_TASK INPUT:_
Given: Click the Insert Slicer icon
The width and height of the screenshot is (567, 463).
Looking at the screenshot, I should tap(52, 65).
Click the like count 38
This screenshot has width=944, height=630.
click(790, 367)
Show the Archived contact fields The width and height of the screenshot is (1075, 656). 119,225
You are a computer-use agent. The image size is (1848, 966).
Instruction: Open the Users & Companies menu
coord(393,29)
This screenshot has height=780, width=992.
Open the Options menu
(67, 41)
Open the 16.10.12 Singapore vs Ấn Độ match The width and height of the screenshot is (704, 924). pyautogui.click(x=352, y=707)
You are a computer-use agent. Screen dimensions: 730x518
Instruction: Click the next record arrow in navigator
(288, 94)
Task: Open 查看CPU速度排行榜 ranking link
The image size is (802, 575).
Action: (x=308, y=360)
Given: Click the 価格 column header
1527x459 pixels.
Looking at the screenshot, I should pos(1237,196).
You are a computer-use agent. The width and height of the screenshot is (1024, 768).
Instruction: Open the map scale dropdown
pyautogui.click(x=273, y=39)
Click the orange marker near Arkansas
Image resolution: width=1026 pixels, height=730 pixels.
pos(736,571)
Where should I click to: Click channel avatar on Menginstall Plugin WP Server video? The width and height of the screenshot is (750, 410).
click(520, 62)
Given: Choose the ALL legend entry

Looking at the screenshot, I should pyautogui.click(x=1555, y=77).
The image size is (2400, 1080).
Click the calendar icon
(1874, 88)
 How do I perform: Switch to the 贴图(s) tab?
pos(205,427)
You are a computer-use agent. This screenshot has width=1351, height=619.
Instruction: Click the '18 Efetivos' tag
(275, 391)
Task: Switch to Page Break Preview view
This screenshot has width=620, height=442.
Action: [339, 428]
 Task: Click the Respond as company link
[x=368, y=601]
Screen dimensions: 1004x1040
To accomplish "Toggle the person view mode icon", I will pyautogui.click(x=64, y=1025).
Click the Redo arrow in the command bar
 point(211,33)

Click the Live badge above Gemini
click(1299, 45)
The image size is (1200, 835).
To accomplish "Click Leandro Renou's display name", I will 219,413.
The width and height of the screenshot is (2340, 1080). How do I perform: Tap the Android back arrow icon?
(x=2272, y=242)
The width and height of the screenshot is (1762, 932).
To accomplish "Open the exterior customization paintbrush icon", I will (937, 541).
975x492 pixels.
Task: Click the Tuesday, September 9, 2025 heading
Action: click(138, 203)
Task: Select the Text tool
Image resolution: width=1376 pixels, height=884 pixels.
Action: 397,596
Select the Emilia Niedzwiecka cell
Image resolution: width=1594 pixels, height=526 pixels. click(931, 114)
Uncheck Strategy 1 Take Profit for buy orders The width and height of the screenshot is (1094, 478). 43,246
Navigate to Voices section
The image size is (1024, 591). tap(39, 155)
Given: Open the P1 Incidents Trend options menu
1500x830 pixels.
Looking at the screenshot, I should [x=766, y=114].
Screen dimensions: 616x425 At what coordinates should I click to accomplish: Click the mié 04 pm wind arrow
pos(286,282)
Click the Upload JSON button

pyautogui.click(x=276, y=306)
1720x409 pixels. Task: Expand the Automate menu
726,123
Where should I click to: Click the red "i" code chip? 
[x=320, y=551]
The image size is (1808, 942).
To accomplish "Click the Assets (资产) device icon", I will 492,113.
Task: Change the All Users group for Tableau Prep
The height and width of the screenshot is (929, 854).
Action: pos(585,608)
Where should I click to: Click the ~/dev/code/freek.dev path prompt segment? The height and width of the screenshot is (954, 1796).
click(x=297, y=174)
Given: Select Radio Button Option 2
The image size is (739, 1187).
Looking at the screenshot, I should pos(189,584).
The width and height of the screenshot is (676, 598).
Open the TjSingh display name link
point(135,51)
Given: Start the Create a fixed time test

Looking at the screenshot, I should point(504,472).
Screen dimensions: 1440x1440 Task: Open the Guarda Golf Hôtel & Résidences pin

_TASK PROMPT:_
Retype, exactly and in full, the lines above from the one containing "The width and height of the screenshot is (2340, 1080)." through the one containing "The width and height of the screenshot is (1762, 932).".

_TASK ANSWER:_
The width and height of the screenshot is (2340, 1080). How do I perform: Tap the Android back arrow icon?
(x=2272, y=242)
The width and height of the screenshot is (1762, 932).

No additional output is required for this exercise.